Understanding risk

East of EnglandGeneric Health Relevance
Start Date: 1 Apr 2014 End Date: 31 Dec 2017

Understanding risk. PART 1: Development of a theory of risk management, a picture of risk practice and a new toolkit for assessing risk


Despite excellent efforts from its staff the NHS is sometimes an unsafe system, and currently suffers from an overly reactive stance to the management of safety (Health Foundation, 2012; Ward, 2010). Safety-critical industries place the balance differently between reactive and proactive safety management (e.g. ICAO, 2009). In essence the NHS lacks a proactive, systematic and system-wide stance on risk management (Robinson, 2012; Shebl, 2009; Ward, 2010). The aim of this project is to readdress the reactive/proactive balance. Risk assessment in the form of a proactive, systematic and holistic approach has been referred to as Prospective Hazard Analysis (PHA) (Ward, 2010). PHA has been little used in healthcare and is a new way of thinking about safety management (Ward, 2010) by taking a systems approach (DH, 2000). Until recently there was a lack of guidance to help NHS staff to perform PHA. To address this need a Toolkit of PHA methods (see BSI, 2010, for more information) was developed through funding from the Department of Health, and was published in a peer-reviewed report in 2010 (Ward, 2010). Through over a dozen evaluations (e.g. Card, 2012), the Toolkit is viewed by NHS staff to be both powerful and usable in helping to identify risk, up-front, before it can cause harm. However it is still in “prototype” form and it is unclear exactly how it should be integrated into the current NHS risk management system: it is not as yet a stand-alone toolkit. There is therefore a need to a) establish a more in-depth understanding of how risk management is practised – in the NHS and in other “good practice” safety critical industries, b) develop the toolkit further, c) strengthen its evidence base of use and d) integrate it into risk management practice across the NHS, with an initial focus on the Eastern Region.

Research questions / aims

This project is split into three Parts.

  • Part 1 will develop risk theory, the toolkit and a training package.
  • Part 2 will evaluate the toolkit in greater depth than before
  • Part 3 will disseminate and integrate this new practice into the NHS. Each Part describes the centre of gravity for the activities within them, but each activity will overlap into other parts of this project, where appropriate.
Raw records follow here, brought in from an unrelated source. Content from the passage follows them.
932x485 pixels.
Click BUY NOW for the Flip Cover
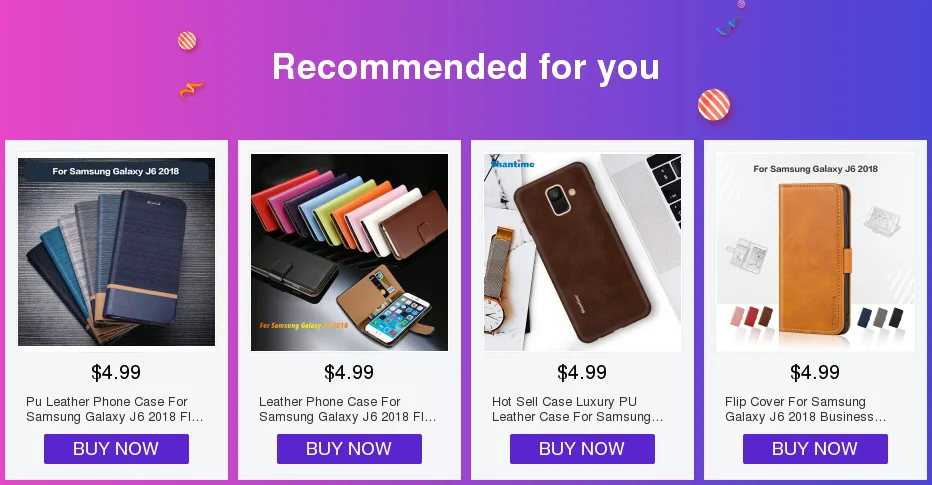pyautogui.click(x=816, y=449)
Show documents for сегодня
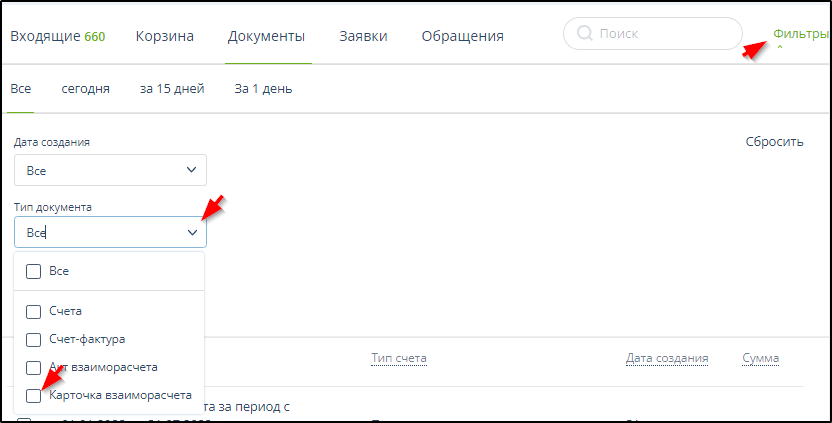 point(86,89)
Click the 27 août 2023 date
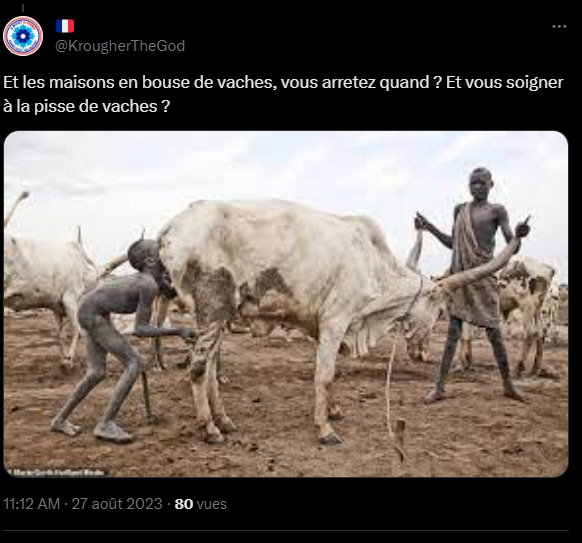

 Expected Output of Research / Impact and added value

The following outputs from the five Stages:

  • An interim report covering progress of the first part at the end of the first two years, showing an emerging picture of how risk is managed in healthcare an in other industries.
  • A workshop on risk in 2014 for CLAHRC partners and NHS staff. Other workshops will occur with NHS risk managers and risk experts from other industries.
  • A modified PHA toolkit, instructions for use and a prototype training course on PHA.
  • An average of 2-5 PHA case studies throughout the duration of the project (around 20 case studies in total. Each case study typically takes between 1 person-week and 3 person-months, depending on depth and complexity).